Primeira obra da economista Isabella Weber, Como a China escapou da terapia de choque é uma análise original e fecunda das reformas econômicas que moldaram o caminho da China ao longo das últimas décadas. Fruto de extensa pesquisa e uma quantidade substantiva de entrevistas, o livro apresenta as ações que permitiram ao país asiático seguir o caminho da reindustrialização gradual e chegar ao século XXI como uma das principais potências mundiais.
 
Weber busca compreender e explicar ao leitor o sucesso das reformas de mercado na China, enfatizando seu caráter plural, situando as diversas tendências e concepções na longa história do pensamento econômico chinês e ocidental. A autora também envereda pela discussão de longa data a respeito do controle estatal de preços, tanto na milenar história chinesa quanto nas tentativas recentes em outros países, no contexto da Segunda Guerra Mundial.
 
Com foco na encruzilhada econômica dos anos 1980, a obra apresenta o trajeto econômico chinês a partir da não adesão à “terapia de choque” neoliberal, caminho traçado pelos países da antiga União Soviética.
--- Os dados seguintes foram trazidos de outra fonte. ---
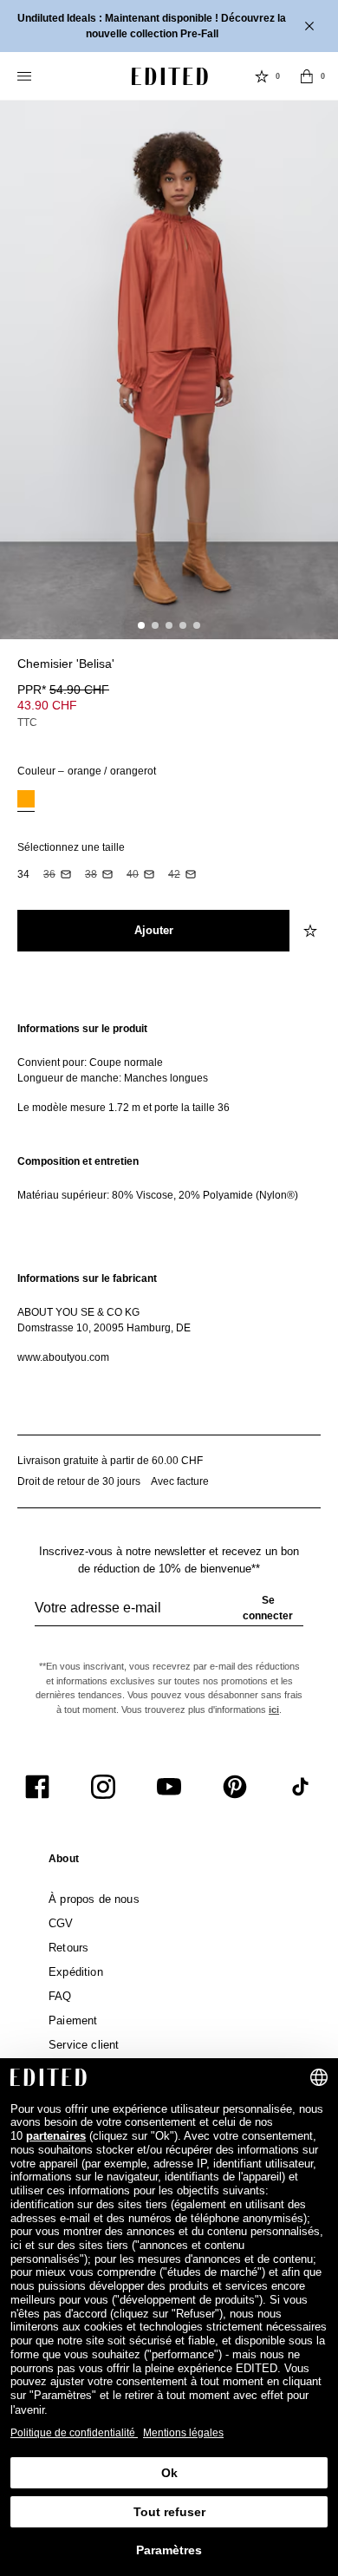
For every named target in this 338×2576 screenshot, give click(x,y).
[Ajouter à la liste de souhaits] (312, 930)
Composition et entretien (78, 1161)
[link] (64, 1862)
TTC (27, 722)
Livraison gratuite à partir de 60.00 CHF (110, 1461)
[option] (26, 801)
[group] (169, 1615)
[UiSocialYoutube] (169, 1787)
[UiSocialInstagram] (103, 1787)
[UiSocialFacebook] (37, 1787)
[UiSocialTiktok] (301, 1787)
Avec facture (180, 1481)
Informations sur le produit (82, 1028)
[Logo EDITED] (170, 76)
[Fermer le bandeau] (311, 26)
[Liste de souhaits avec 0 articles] (262, 76)
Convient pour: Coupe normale (90, 1062)
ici (274, 1709)
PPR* (63, 689)
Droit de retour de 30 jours (78, 1481)
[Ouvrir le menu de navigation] (26, 76)
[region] (169, 1068)
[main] (169, 1193)
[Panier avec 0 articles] (307, 76)
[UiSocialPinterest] (235, 1787)
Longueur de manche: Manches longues (112, 1078)
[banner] (169, 26)
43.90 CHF (47, 705)
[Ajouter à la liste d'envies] (312, 674)
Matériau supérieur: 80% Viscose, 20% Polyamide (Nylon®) (157, 1195)
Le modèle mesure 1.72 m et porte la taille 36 (123, 1108)
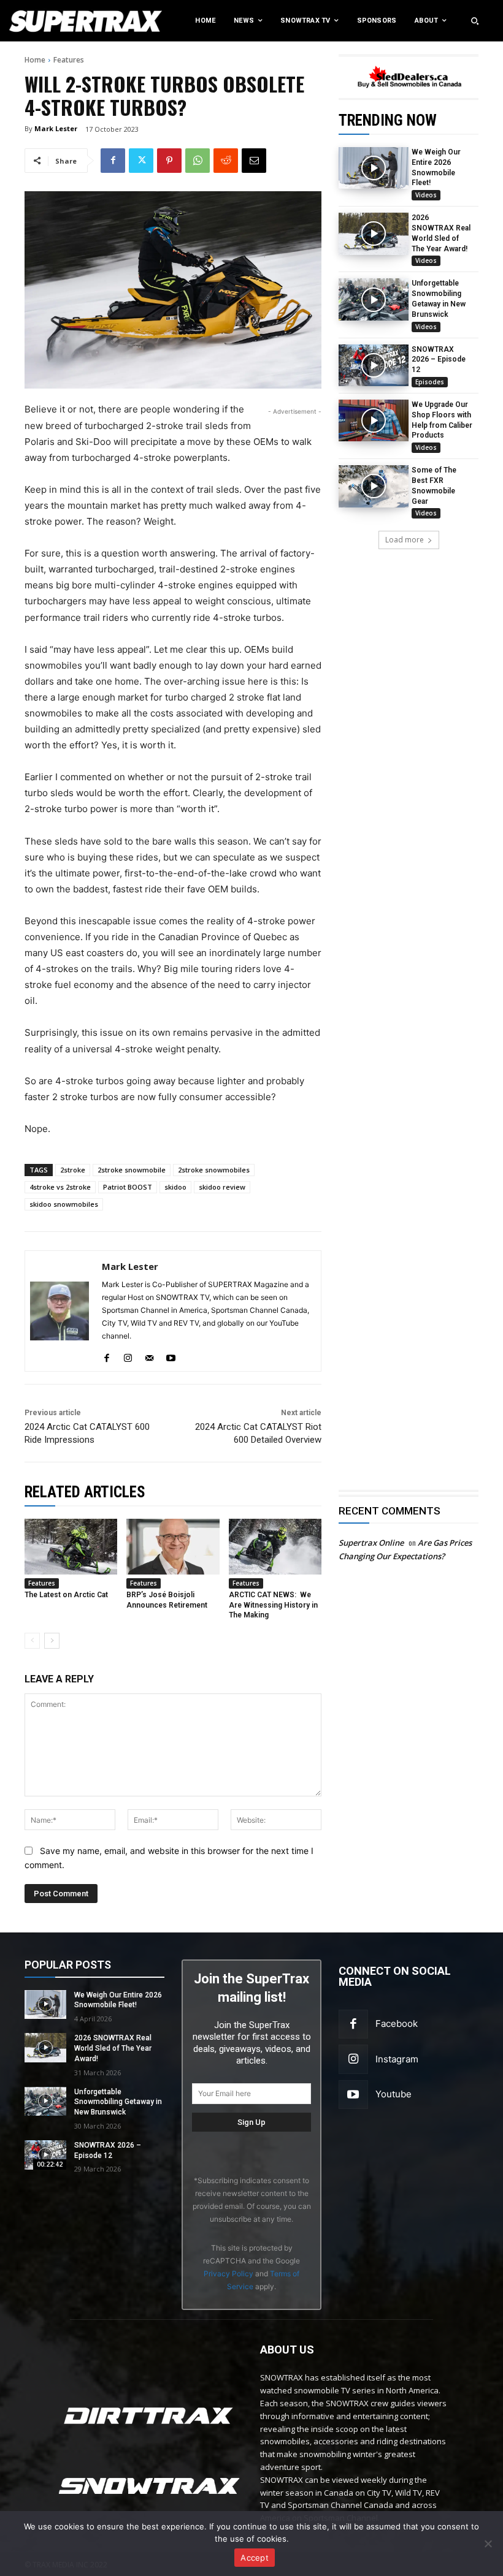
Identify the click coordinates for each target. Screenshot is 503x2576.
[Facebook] (113, 160)
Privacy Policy (228, 2273)
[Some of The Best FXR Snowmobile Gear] (374, 486)
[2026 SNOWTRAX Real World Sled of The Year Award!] (374, 233)
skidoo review (222, 1186)
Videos (426, 195)
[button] (474, 20)
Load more (404, 539)
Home (35, 60)
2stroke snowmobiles (214, 1169)
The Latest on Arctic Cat (66, 1594)
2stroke (72, 1169)
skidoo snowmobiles (63, 1204)
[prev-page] (32, 1641)
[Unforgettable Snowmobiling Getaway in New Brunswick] (374, 299)
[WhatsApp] (197, 160)
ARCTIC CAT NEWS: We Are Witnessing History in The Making (273, 1605)
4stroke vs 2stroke (60, 1186)
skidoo (175, 1186)
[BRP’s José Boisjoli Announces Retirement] (172, 1547)
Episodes (429, 382)
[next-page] (52, 1641)
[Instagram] (353, 2059)
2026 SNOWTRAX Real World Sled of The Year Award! (113, 2048)
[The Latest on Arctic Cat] (71, 1547)
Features (68, 60)
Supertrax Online (371, 1542)
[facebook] (106, 1355)
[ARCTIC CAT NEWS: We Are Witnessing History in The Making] (275, 1547)
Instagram (396, 2059)
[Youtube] (353, 2095)
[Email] (254, 160)
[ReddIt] (225, 160)
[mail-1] (149, 1355)
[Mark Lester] (59, 1311)
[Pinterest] (169, 160)
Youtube (393, 2094)
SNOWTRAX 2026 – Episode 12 (439, 359)
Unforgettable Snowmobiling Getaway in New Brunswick (118, 2102)
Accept (254, 2558)
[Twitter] (141, 160)
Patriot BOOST (127, 1186)
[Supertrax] (52, 21)
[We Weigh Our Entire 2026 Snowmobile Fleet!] (374, 168)
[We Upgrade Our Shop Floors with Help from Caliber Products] (374, 420)
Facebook (396, 2023)
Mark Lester (55, 128)
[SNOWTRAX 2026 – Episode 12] (374, 365)
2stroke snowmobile (132, 1169)
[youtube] (170, 1355)
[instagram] (127, 1355)
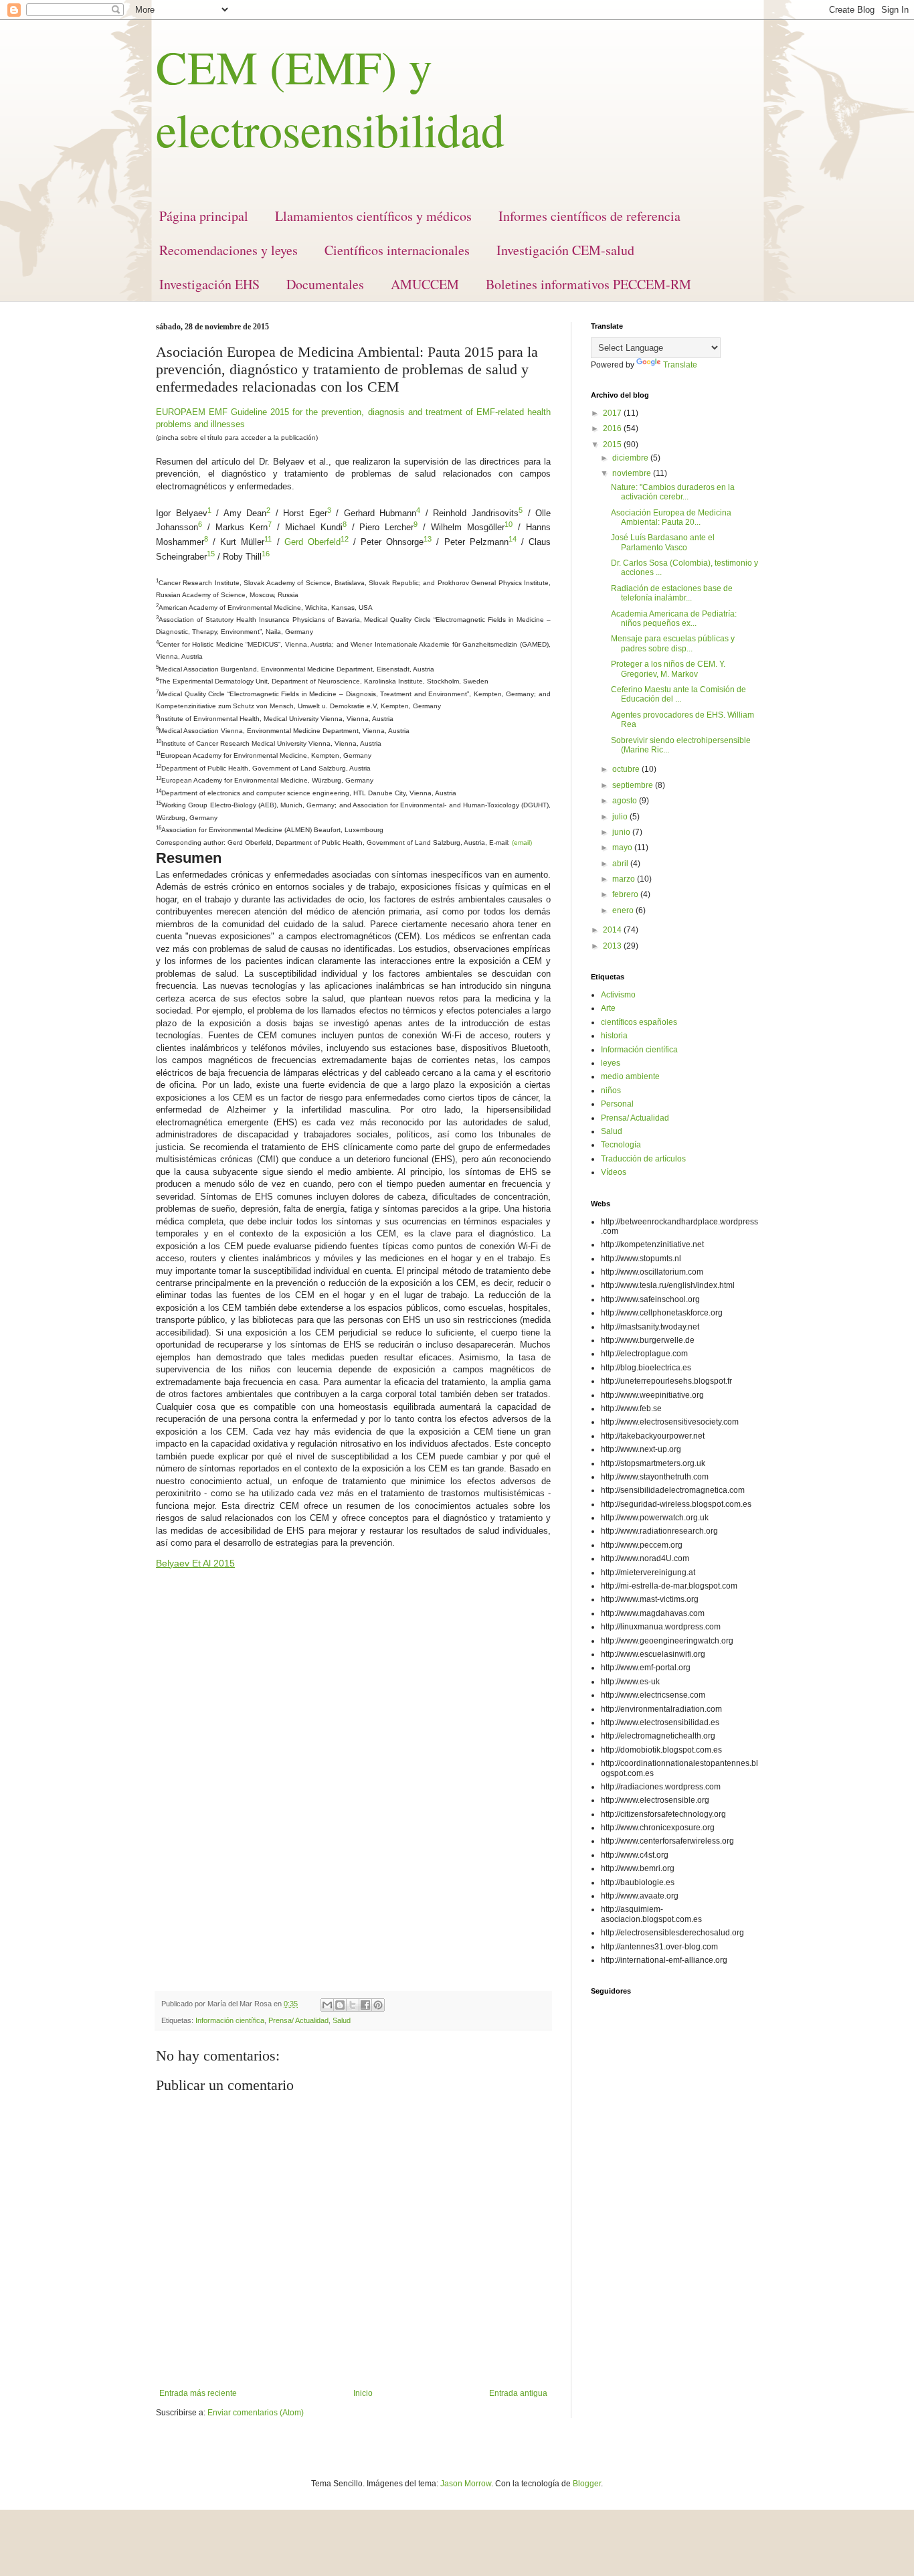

Weber oferece, ainda, uma perspectiva inédita sobre o modelo econômico da China e suas contínuas contestações internas e externas. Resultado disso, Como a China escapou da terapia de choque ganhou dois importantes prêmios em 2021, quando foi lançado nos Estados Unidos, e integrou a lista de melhores livros do ano do Financial Times.

Como a China escapou da terapia de choque: o debate da reforma de mercado, de Isabella M. Weber, tem tradução de Diogo Faia Fagundes, texto de orelha de Elias Jabbour e capa de Maikon Nery.

“Este livro traz a interpretação mais convincente que já li acerca da reforma chinesa e sua capacidade de promover crescimento e transformação, preservando a coesão social e a união da sociedade. É o produto de uma mente independente, investigativa, aberta – o único tipo de mente do qual se pode esperar compreensão do fenômeno que é a China hoje. Trabalho de uma economista de primeira linha.”
James K. Galbraith (Universidade do Texas)

“O estudo de Isabella Weber é único. Utiliza não apenas uma ampla gama de documentos, mas também extensas entrevistas, e oferece uma análise rica, equilibrada e erudita sobre a complexa realidade de um período fundamental para a história do mundo moderno: quando o “big bang” colocou a China rumo a uma reforma pragmática que perdura até hoje.”
Peter Nolan (Universidade de Cambridge)

Como a China escapou da terapia de choque merece um amplo público. Oferece uma análise séria das lutas intelectuais e políticas que transformaram aquele país e ainda repercutem globalmente. Fornece informações fundamentais sobre ‘como a China funciona’ e demonstra, com perspicácia, que o neoliberalismo não é a única saída. Um dos livros mais estimulantes e esclarecedores que já li.”